Швец грохнул кулаками по столу:
- Выбирай слова! Слышу интонацию врагов народа!
- Вы действительно верите, что маршал Тухачевский был врагом народа?
- А кем же еще?
- Кто штурмовал Кронштадт в двадцать первом?
- Как кто?! - Швец изумился. - Товарищ Сталин.
- Тухачевский, Сталин и Троцкий, - тихо сказал я, оглянувшись невольно.
- Я б тебя за такие слова на фронте к стенке поставил! И самолично пристрелил, как бешеного пса! - Швец разъярился. - Запомни: тридцать седьмой год был годом великого очищения! Мы освободились от скверны японо-германских наймитов! От гестаповцев и шпионов типа Каменева и Бухарина! Понял?! Мы выиграли войну благодаря тому, что обезвредили всех врагов народа!
Лицо Швеца вдруг жалобно сморщилось, он замотал головой и стал жалостливо повторять:
- Косинька, Косинька, мой маленький, за что ж такое?! Почему суки на свободе, а ты маешься?!
А я до ужаса явственно вспомнил плач отца, который донесся через открытые тюремные окна и его пронзительный крик: "Сынок!"
- За что такое горе, Косинька?! - Швец сокрушенно качал головой. - Ты ж нашему делу предан до последней капли, ты ж наш, наш!
К столику подошла официантка:
- Щи кончились, может, поменяем на порционную соляночку?
- Ладно, - сказал Швец, вытерев лицо квадратной ладонью, расплющенной "толкалкой". - Валяй сборную.
Он демонстративно отвернулся от меня и стал смотреть на эстраду, где рассаживались музыканты: аккордеонист, слепой скрипач, слепой барабанщик и огромная пианистка, похожая на Петра Первого. Скрипач взмахнул смычком, и оркестр заиграл песню о Сталине, - тогда все программы в вокзальных ресторанах так начинались. Швец стал проникновенно подпевать: "О Сталине мудром, большом и любимом, счастливые песни слагает народ..."
В уголках его пронзительно-черных глаз медленно накипали слезы; когда оркестранты кончили играть, Швец, аплодируя, закричал: "Браво!" В зале ресторана было всего два посетителя: он и я. Пять официанток стояли возле синих бархатных портьер, спрятав руки под белыми фартуками на толстых животах. На стене с лепными украшениями, выкрашенной в темно-зеленый цвет, висела громадная репродукция "Утро в сосновом лесу" Я посмотрел на "Мишек", тронул Швеца за руку:
- Простите меня, я, видно, что-то не так сказал...
- Да уж, - посветлев лицом, он сразу же обернулся ко мне, - я еле сдержался, чтоб не отправить тебя, куда следует. Болтаешь черт знает какую ахинею, уши вянут...
Он снова разлил водку по фужерам, мы выпили, в голове у меня зашумело; все, что было сегодня днем, сделалось каким-то отстраненным, далеким, оркестранты уже не казались такими жалкими, а, наоборот, стали представляться мудрыми хитрецами, потому что после обязательной песни об Иосифе Виссарионовиче заиграли печальный и веселый "Фрейлехс".
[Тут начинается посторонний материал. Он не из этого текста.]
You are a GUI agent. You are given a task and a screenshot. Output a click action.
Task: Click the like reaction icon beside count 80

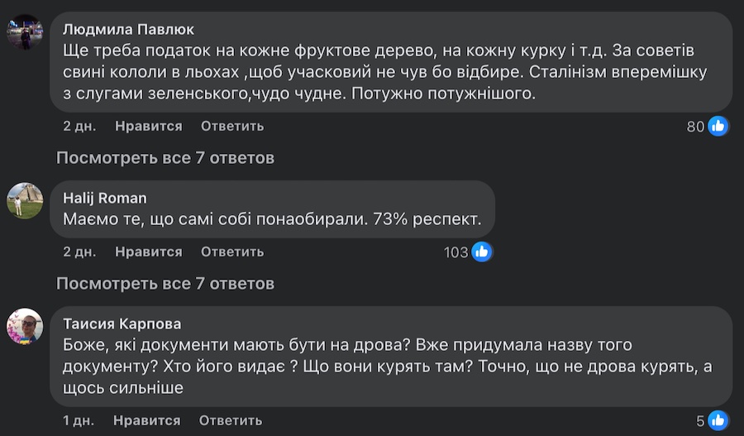point(718,127)
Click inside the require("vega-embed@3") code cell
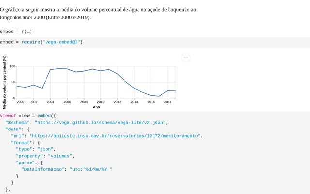Image resolution: width=310 pixels, height=194 pixels. pos(145,42)
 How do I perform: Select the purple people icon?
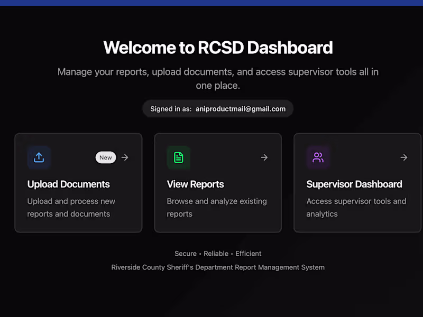click(x=318, y=157)
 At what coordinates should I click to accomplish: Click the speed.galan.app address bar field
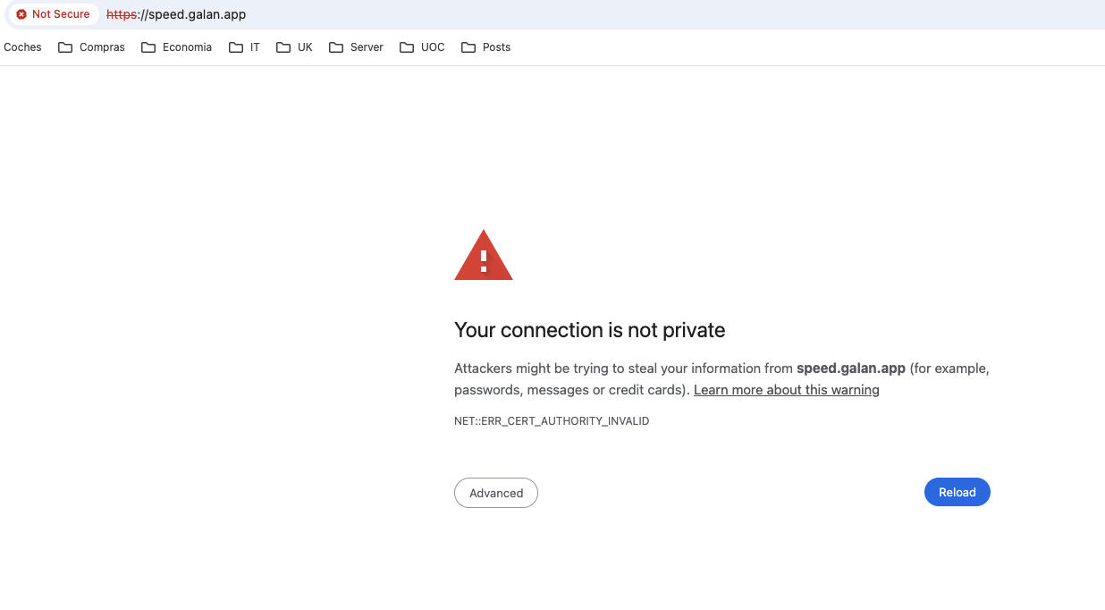point(536,14)
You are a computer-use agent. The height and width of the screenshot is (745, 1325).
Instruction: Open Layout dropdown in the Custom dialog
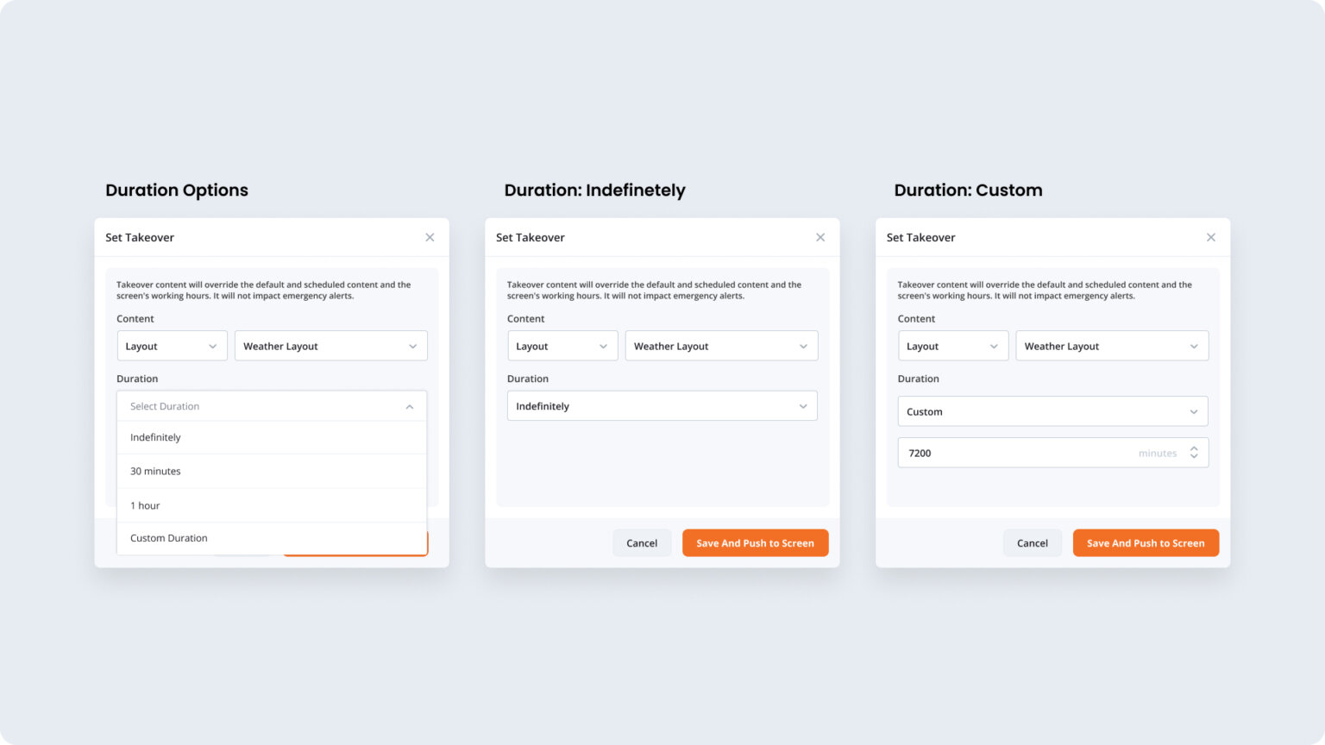click(952, 346)
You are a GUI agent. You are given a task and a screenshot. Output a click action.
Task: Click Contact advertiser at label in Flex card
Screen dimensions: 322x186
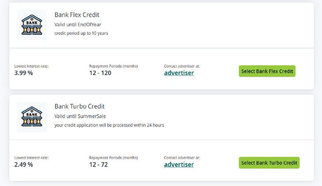[x=182, y=66]
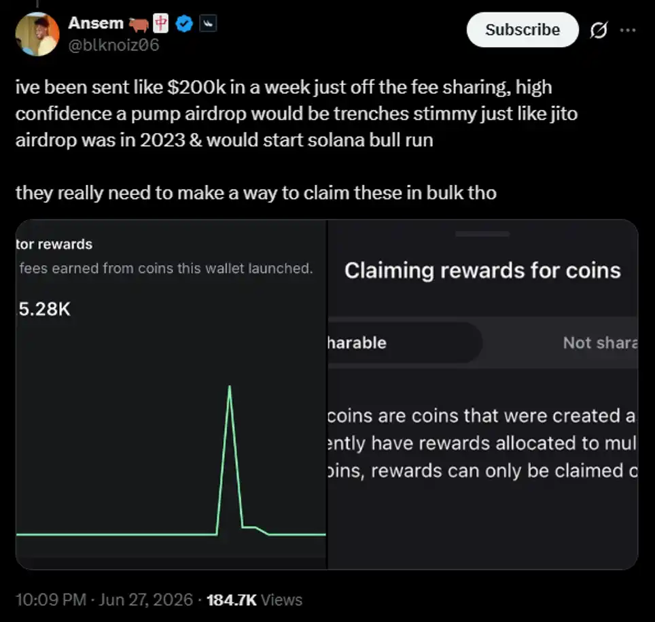Viewport: 655px width, 622px height.
Task: Open the right Claiming rewards image
Action: (x=483, y=394)
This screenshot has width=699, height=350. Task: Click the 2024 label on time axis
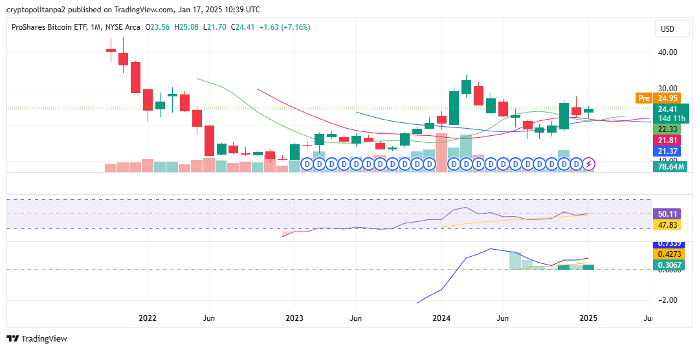tap(441, 318)
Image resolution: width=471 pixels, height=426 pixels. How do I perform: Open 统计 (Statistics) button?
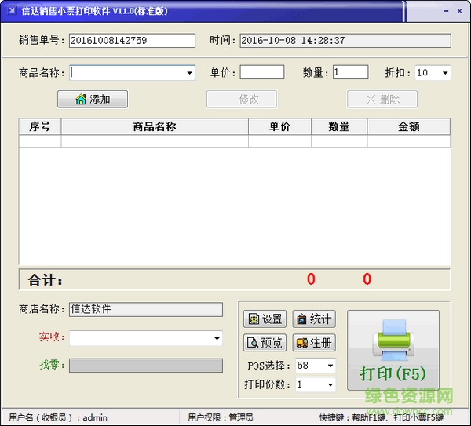(313, 319)
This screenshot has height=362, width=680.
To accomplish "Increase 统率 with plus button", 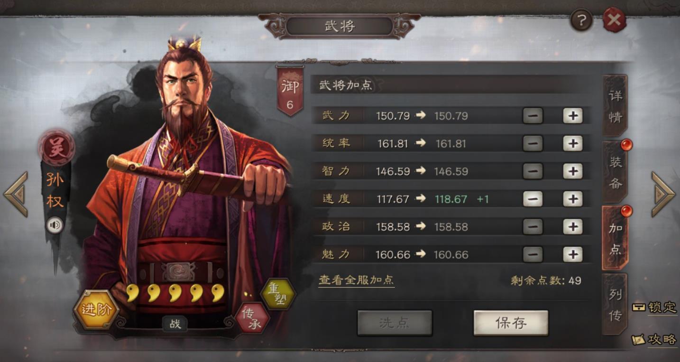I will point(573,143).
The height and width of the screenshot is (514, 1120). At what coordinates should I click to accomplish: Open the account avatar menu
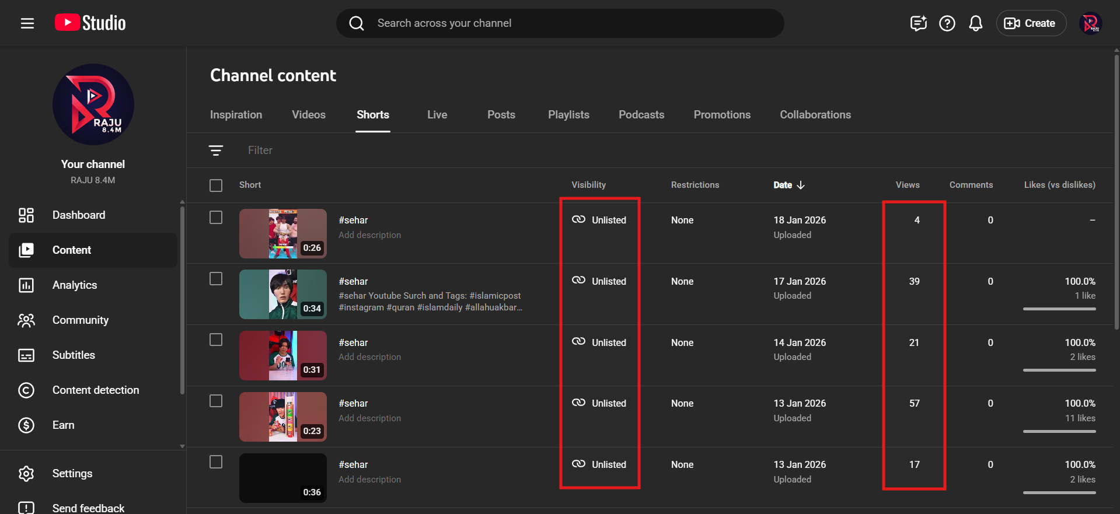1090,24
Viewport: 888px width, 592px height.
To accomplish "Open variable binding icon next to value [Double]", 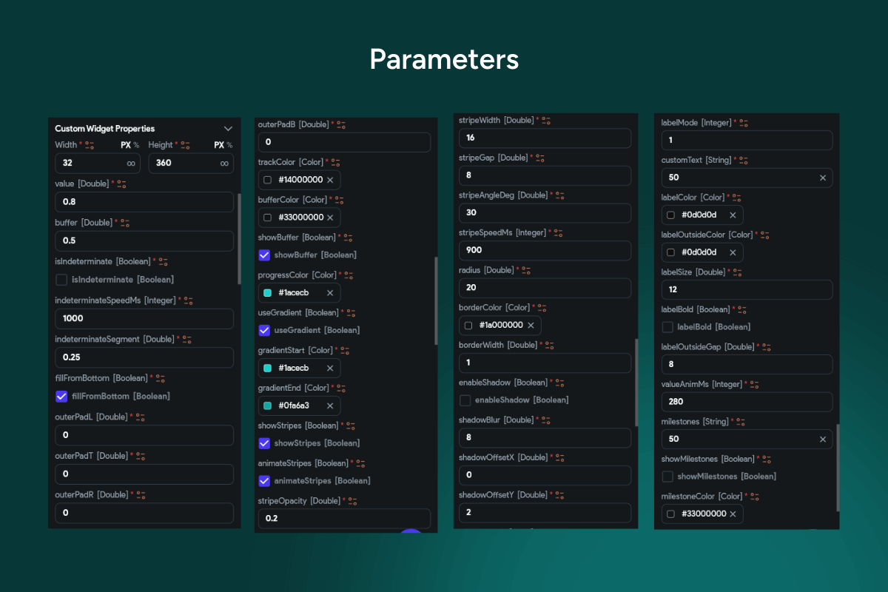I will [121, 184].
Швец заказал еще одну бутылку водки, быстро опьянел; я тоже. Мы начали меряться силами, - у кого крепче руки. Полковник лихо укладывал мою кисть на стол, а я тогда был боксером и подрабатывал на образцово-показательных выступлениях в рабочих клубах.
- Если нет одного, - комментировал Швец свою победу, - тогда обязательно много другого...
Эти слова мне показались очень смешными, я захохотал, а Швец обиженно постучал себя пальцем по виску:
- Смех без причины признак дурачины. Не понимаешь, что ль: нет ног - руки сильные!
Швец вздохнул, начал перемаргиваться с громадной пианисткой, а потом пригласил ее за наш стол:
- Мадам, не выпьете ли немного портфейна?
- Вы, случаем, не одессит? - спросила пианистка, опускаясь на стул. Одесситы говорят "портвейн" через "ф".
- Какой с меня одессит? - Швец засмеялся. - С меня одессит, как с вас балерина.
Пианистка предложила:
- Может, сыграть попурри из военных песен? Мы недорого возьмем...
Швец достал из кармана кителя тридцатку:
- Извиняюсь, что нет конверта. Венерологам и женщинам я всегда давал деньги в конвертах.
Пианистка выпила рюмку, съела кусочек селедки, вернулась на эстраду и что-то шепнула слепому скрипачу. Тот кивнул и сразу же прокричал в шуршащий микрофон:
- Вставай, страна огромная, вставай на смертный бой!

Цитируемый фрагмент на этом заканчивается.